Se il veicolo sequestrato è un ciclomotore o un motociclo, viene obbligatoriamente affidato dall’organo di polizia ad un custode autorizzato (chiamato «custode acquirente») che lo terrà per 30 giorni. Trascorso questo termine, e previo pagamento delle spese di recupero e custodia, il proprietario potrà rivolgersi all’organo accertatore per chiedere di riavere la moto o il motorino.

Sequestro del veicolo: chi paga le spese di custodia?

In caso di sequestro del veicolo, le spese di custodia, come quelle di recupero del mezzo, devono essere sempre pagate da chi ha violato le norme del Codice della strada o, comunque, dal proprietario.

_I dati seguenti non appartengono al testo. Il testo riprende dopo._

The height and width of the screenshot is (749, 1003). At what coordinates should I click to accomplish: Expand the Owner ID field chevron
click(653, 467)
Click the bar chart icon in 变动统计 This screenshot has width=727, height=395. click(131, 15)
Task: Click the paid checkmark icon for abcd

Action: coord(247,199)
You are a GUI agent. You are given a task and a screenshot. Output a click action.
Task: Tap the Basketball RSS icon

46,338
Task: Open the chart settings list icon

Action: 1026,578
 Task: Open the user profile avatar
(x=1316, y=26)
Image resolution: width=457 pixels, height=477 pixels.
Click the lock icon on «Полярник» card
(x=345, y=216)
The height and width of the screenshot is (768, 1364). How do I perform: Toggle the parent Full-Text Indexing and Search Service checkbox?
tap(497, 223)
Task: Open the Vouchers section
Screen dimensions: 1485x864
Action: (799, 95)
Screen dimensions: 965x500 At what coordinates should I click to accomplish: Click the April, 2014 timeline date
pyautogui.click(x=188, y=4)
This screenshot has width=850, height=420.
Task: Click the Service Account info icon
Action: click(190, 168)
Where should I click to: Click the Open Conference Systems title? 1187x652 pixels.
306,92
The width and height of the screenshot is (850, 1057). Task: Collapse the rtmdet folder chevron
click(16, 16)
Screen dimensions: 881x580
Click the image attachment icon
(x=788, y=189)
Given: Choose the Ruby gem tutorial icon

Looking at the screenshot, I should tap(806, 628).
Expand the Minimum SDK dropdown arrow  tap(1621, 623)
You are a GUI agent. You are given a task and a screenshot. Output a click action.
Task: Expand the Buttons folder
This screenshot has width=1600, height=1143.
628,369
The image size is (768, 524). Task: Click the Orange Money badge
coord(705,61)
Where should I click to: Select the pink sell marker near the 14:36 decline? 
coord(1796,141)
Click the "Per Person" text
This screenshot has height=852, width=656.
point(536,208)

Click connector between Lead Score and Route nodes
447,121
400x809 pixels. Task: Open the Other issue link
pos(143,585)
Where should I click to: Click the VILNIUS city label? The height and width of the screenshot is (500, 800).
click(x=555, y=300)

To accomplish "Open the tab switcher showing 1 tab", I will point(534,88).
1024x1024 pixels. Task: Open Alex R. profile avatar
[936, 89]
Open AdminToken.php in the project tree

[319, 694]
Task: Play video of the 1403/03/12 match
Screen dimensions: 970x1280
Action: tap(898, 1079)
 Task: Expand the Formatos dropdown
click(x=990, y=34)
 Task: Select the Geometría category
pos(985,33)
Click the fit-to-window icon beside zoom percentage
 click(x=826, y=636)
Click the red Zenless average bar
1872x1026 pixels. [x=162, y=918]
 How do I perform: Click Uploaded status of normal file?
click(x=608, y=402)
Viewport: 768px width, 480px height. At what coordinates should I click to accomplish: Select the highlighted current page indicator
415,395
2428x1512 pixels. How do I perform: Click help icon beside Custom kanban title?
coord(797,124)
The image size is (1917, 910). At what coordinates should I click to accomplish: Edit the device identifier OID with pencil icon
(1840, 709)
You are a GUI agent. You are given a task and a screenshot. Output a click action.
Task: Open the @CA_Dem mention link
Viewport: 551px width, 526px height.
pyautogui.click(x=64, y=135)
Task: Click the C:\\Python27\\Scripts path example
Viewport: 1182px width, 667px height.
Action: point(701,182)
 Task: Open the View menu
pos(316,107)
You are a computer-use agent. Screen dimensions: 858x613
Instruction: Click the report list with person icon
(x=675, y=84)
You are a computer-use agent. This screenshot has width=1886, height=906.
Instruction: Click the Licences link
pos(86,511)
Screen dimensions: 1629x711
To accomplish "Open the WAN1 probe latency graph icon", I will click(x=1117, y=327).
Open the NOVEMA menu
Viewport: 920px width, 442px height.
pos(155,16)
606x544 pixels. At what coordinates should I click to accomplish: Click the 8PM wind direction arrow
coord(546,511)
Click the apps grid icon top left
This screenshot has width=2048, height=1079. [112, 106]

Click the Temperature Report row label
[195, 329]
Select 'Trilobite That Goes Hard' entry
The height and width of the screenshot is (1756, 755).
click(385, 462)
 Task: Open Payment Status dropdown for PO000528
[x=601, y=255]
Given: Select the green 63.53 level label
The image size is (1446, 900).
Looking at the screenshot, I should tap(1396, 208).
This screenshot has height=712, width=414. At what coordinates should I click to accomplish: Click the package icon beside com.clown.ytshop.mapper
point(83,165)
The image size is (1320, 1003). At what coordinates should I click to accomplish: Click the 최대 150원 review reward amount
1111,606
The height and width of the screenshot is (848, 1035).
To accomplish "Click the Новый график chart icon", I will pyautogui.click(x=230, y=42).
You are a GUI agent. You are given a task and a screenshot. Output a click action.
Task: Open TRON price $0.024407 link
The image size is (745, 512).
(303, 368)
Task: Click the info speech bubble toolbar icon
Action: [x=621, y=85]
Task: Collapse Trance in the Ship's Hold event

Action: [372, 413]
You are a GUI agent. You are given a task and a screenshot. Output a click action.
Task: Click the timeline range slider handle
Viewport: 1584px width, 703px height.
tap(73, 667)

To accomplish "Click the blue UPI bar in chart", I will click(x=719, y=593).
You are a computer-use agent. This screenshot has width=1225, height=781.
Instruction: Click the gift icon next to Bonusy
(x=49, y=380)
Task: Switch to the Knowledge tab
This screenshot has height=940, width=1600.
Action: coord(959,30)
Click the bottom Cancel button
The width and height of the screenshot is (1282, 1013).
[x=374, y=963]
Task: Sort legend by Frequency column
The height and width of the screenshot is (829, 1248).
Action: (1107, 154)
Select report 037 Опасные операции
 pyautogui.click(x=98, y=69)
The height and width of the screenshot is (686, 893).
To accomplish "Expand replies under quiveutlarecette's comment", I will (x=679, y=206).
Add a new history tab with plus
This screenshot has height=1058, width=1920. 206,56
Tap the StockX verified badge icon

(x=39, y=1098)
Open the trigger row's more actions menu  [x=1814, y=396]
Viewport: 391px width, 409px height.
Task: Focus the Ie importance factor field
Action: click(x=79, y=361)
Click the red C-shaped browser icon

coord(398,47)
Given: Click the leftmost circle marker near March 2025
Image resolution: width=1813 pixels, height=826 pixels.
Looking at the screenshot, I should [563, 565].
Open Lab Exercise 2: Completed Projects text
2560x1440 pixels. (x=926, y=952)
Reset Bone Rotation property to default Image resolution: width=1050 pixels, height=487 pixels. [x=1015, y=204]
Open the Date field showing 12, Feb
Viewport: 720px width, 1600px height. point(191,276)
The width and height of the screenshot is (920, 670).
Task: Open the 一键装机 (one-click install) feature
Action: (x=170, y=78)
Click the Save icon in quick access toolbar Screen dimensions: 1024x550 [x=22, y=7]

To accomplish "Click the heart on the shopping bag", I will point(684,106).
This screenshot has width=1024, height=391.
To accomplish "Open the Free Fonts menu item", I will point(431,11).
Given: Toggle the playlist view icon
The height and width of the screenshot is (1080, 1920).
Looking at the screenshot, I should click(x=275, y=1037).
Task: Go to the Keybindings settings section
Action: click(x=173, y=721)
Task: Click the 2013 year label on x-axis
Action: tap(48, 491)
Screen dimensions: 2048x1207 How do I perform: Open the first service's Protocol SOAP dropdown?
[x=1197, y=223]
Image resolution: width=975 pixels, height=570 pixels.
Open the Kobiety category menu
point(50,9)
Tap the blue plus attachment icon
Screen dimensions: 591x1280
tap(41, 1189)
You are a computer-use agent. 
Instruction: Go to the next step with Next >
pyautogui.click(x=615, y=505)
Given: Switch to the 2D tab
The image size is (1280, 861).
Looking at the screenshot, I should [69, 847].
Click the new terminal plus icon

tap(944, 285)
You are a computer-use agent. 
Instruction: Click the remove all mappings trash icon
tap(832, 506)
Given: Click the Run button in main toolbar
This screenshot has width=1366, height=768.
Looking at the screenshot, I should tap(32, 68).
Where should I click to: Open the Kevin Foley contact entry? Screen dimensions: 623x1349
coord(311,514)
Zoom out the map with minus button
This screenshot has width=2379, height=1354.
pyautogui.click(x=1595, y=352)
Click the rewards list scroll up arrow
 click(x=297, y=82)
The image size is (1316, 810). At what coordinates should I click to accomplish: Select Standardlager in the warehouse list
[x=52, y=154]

Anche quando viene disposta la confisca e/o l’alienazione dell’auto o della moto, la Prefettura provvede solo ad anticipare le relative spese che dovranno, successivamente, essere rimborsate con l’aggiunta degli eventuali costi di notifica. Ecco perché conviene sempre prendere in custodia il veicolo sequestrato entro 10 giorni dalla notifica del provvedimento.

È possibile chiedere la rateizzazione della sanzione con domanda in carta semplice presentata entro 30 giorni dalla notifica del verbale e solo se la somma da versare è compresa tra 200 e 10.628,16 euro. La richiesta va presentata:

  • al Prefetto, se il verbale è contestato dagli organi di polizia statale (Carabinieri, Polizia stradale, Guardia di Finanza, ecc.);
  • al Comune competente in caso di verbale contestato da Polizia locale.